Montreal Gazette

Videotron told to close boutique at Lachine centre

Lease violates deal with EZ Games

- PAUL DELEAN THE GAZETTE pdelean@ montrealga­zette.com

A Superclub Videotron store has been ordered to close its video-game boutique by a Superior Court judge because its presence at Les Galeries Lachine violated an exclusivit­y guarantee made to another tenant of the shopping centre, the video-game retailer EZ Games.

Judge Geneviève Marcotte ruled that Riocan Holdings (Québec) Inc., which runs the centre, should not have granted Videotron a lease incorporat­ing a Microplay videogame boutique in January 2012 after concluding a fiveyear contract with EZ Games six months earlier.

Both stores featured video games, new and used, for purchase, sale and trade.

EZ Games said it noticed an impact on business as soon as the Videotron/Microplay store opened on the site in March 2012. There was direct competitio­n on used games, which the owner of EZ Games told the court was the most profitable part of the business, and sales fell 50 to 60 per cent.

Riocan’s defence was that, since the Videotron store did not have direct access to the interior of the shopping centre and its main activity was film sales and rentals and not video games, there was no violation of the contract. Marcotte disagreed. She said Riocan had failed to respect the spirit of its exclusivit­y agreement with EZ Games.

“Microplay is a direct competitor with EZ Games,” she wrote.
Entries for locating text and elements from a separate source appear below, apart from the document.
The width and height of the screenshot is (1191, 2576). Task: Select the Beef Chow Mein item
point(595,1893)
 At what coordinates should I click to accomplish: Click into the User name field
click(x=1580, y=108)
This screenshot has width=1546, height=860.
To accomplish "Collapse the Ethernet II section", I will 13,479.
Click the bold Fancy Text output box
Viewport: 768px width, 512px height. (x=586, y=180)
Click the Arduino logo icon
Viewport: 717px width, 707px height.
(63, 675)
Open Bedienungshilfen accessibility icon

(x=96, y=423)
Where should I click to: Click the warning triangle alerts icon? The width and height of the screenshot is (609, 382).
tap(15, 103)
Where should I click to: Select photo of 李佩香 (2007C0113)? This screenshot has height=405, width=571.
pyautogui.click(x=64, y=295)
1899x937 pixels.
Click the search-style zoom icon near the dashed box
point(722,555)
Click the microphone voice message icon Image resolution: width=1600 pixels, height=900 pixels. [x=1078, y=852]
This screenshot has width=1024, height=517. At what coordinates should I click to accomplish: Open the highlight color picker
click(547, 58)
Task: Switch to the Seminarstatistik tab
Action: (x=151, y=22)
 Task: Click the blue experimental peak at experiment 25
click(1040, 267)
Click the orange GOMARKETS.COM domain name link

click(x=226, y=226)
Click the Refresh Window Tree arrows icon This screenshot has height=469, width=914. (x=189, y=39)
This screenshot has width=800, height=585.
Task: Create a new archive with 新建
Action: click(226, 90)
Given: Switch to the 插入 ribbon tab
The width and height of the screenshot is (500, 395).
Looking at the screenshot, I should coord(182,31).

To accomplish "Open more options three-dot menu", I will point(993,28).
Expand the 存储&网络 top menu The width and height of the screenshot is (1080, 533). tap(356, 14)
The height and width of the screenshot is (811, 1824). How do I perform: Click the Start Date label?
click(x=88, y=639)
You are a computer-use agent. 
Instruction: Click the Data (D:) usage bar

Evidence at the trial showed the Microplay boutique accounted for 12 per cent of the space but 27 per cent of revenue at that Videotron location in the first four months of operation.

Regardless of the percentage­s, the consequenc­es for EZ Games could be “catastroph­ic,” potentiall­y even insolvency, Judge Marcotte said.

She gave Riocan 10 days to close the Microplay boutique. Failing that, the operator of the Videotron outlet would have 20 days to do it.